Help on object scope?
bmaron2 at hotmail.com
bmaron2 at hotmail.com
Tue Feb 27 06:45:24 EST 2007
On Feb 26, 1:16 pm, Dennis Lee Bieber <wlfr... at ix.netcom.com> wrote:
> On Mon, 26 Feb 2007 07:54:12 +0200, "Hendrik van Rooyen"
> <m... at microcorp.co.za> declaimed the following in comp.lang.python:
>
>
>
> > from param import *
>
> "from <> import *" (or any "from <> import ..." variant) is NOT the
> best thing to use.
>
> Any rebinding to an imported name breaks the linkage to the import
> module.
>
> --
> Wulfraed Dennis Lee Bieber KD6MOG
> wlfr... at ix.netcom.com wulfr... at bestiaria.com
> HTTP://wlfraed.home.netcom.com/
> (Bestiaria Support Staff: web-a... at bestiaria.com)
> HTTP://www.bestiaria.com/
Thank you all for the advice.
The suggestion Dennis made about using a 3rd, "common" module to hold
global names seemed to be the best idea. The only problem is now I
have to type common.r.t instead of just r.t. If I put common in the /
lib directory, it is even worse and I have to type lib.common.r.t.
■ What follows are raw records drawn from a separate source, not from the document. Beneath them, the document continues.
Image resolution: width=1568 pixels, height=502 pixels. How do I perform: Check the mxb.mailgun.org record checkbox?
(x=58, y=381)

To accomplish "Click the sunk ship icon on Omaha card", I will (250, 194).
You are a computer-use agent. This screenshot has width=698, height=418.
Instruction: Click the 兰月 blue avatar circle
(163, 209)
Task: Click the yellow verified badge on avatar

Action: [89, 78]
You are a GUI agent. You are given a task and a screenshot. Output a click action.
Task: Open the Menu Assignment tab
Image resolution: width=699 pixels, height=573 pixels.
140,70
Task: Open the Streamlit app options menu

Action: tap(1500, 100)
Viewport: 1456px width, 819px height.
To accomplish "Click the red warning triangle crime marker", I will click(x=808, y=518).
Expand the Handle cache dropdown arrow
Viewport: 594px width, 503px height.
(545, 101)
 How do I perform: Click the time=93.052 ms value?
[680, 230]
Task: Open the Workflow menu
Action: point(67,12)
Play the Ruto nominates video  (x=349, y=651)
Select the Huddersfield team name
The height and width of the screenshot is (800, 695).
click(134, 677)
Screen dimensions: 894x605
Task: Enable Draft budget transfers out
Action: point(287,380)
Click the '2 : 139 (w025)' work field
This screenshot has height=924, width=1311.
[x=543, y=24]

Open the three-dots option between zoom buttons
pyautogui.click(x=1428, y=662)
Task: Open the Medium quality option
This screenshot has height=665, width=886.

I
like that it is explicit and perhaps this is the Python way, but it is
annoying and produces ugly code to see all those fully-qualified names
when all I'd really like to use is r.t throughout the program.
Is there a way to import lib.common but then re-bind its attributes to
the local space without breaking the linkage?